Jeffrey Deaver’s “The Stone Monkey” (Simon & Schuster, $25, 432 pages) marks the return of quadriplegic NYPD forensic detective Lincoln Rhyme and Amelia Sachs, his partner in both detection and romance. It begins with a vicious gent known only as The Ghost sinking a ship filled with undocumented Chinese immigrants near Long Island.

The Ghost is a people smuggler, or “snakehead,” to use the book’s apt appellation. Not satisfied with drowning a number of passengers and crew, he then proceeds to hunt down and murder those managing to make it to shore. Two families escape all the way to New York, with The Ghost in deadly pursuit.

The FBI, Immigration and the NYPD all are involved in trying to stop the homicidal snakehead, but the task of locating him and his potential victims falls to Rhyme and Sachs. Following Deaver’s proven successful format, fans can expect to be led down several false paths. The seemingly villainous will turn out just; the innocent will be found guilty; information accepted as fact will be disproved; and cleverly planted clues will eventually provide all the answers.

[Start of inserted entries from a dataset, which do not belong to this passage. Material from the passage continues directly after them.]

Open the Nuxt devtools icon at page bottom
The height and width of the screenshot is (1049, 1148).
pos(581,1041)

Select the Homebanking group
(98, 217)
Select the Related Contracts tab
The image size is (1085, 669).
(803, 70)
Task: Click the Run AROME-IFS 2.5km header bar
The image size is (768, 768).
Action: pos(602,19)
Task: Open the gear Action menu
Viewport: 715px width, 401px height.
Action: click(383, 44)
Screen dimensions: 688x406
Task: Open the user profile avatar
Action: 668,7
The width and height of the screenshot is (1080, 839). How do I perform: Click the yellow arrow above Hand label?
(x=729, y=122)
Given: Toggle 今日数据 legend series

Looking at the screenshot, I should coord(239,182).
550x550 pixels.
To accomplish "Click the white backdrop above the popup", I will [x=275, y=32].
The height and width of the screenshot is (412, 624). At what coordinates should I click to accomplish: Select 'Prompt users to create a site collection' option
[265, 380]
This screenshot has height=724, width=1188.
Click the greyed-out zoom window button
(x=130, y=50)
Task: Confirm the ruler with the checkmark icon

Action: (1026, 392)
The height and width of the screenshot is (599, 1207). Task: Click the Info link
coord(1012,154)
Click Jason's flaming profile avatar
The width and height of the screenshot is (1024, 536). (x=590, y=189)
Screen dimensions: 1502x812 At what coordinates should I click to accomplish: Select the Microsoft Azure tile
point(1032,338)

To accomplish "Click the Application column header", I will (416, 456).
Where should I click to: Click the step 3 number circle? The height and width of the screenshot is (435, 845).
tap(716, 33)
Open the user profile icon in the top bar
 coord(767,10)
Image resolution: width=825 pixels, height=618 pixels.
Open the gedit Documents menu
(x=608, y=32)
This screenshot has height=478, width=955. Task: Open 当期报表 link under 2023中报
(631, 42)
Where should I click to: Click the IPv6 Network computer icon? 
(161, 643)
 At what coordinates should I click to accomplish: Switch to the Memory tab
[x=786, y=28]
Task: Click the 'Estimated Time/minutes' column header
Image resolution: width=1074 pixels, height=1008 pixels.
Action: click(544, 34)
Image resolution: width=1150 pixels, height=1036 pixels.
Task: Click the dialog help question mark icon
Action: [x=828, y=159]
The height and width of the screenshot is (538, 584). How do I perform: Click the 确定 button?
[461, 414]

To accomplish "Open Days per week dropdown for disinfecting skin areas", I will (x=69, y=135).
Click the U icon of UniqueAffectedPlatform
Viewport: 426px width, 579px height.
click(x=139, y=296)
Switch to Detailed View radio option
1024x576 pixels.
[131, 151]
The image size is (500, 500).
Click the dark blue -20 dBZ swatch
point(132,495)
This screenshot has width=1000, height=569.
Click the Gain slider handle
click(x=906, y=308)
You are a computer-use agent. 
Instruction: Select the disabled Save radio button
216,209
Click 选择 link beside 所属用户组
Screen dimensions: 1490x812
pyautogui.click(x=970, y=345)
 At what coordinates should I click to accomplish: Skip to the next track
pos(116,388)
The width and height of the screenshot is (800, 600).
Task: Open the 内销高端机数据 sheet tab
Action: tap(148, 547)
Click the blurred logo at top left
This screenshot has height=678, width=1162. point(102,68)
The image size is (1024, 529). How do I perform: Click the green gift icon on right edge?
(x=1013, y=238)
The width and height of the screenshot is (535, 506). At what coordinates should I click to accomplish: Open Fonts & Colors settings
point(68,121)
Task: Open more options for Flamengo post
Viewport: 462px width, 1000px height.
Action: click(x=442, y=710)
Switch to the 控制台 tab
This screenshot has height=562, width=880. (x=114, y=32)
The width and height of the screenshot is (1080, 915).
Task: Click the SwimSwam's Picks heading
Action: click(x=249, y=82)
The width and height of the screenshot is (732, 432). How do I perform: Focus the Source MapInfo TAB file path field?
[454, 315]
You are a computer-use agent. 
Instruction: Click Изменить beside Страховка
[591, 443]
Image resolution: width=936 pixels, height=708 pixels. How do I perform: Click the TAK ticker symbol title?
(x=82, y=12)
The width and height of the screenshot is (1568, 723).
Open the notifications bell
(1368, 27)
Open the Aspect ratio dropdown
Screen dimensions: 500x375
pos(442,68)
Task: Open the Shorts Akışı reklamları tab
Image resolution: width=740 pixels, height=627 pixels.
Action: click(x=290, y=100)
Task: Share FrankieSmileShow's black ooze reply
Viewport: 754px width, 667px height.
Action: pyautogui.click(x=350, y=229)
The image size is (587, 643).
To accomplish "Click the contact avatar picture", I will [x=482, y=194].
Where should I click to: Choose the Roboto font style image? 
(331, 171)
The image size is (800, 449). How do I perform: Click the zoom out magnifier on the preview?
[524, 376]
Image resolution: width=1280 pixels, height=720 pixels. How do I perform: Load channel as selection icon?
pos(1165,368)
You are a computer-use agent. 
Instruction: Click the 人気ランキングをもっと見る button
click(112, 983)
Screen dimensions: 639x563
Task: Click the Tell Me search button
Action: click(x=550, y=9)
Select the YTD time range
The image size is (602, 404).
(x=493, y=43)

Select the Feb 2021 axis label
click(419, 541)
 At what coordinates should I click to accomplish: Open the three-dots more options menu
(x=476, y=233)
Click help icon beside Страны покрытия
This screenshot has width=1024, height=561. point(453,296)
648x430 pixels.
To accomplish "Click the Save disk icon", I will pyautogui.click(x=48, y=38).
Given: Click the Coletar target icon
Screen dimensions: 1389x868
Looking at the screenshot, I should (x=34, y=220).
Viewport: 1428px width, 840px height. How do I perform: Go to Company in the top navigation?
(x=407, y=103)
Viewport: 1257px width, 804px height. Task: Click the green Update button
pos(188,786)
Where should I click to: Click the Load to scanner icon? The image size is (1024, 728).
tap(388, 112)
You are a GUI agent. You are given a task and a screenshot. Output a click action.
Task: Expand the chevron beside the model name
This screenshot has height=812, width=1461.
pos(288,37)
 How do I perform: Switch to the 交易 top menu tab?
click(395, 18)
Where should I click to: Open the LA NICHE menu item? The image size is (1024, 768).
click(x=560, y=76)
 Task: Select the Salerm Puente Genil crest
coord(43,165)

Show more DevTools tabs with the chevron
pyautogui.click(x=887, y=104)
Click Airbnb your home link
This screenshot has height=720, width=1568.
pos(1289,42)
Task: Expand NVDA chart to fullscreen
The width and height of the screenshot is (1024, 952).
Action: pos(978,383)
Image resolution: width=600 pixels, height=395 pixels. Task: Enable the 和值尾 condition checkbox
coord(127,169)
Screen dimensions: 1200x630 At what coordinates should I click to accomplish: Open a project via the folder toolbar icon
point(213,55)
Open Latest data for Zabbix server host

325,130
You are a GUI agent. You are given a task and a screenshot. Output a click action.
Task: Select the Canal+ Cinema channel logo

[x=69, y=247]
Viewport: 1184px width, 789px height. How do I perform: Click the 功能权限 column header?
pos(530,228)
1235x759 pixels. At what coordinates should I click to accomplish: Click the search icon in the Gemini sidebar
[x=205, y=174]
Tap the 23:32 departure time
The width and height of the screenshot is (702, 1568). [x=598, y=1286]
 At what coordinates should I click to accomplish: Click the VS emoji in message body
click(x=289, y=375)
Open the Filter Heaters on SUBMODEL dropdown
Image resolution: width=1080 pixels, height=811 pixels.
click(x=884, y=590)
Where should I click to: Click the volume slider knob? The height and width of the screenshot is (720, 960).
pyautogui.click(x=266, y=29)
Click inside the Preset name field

Two elements make “Monkey” a more enjoyable read than the last several Rhymes. The romance between the physically impaired hero and the physically adroit heroine has moved beyond being just a part of the suspense package to a relationship that seems natural and unforced. And the abundance of Chinese culture that the book presents is fascinating. If it’s the result of research, Deaver has done a shrewd job of integrating it into his tale. If he made it up, he’s a genius.

Nuclear Weapons and International Intrigue

With “Kelly’s People” (Forge/Tom Doherty, $24.95, 352 pages), veteran suspense novelist Walter Wager returns to the world-at-risk, spy-versus-spy games that he described so entertainingly in books like “Telefon” and “Time of Reckoning.” In what appears to be the start of a new series, the book takes us inside a secret facility somewhere in this country where five superlative espionage agents have arrived after transplant operations that saved their lives.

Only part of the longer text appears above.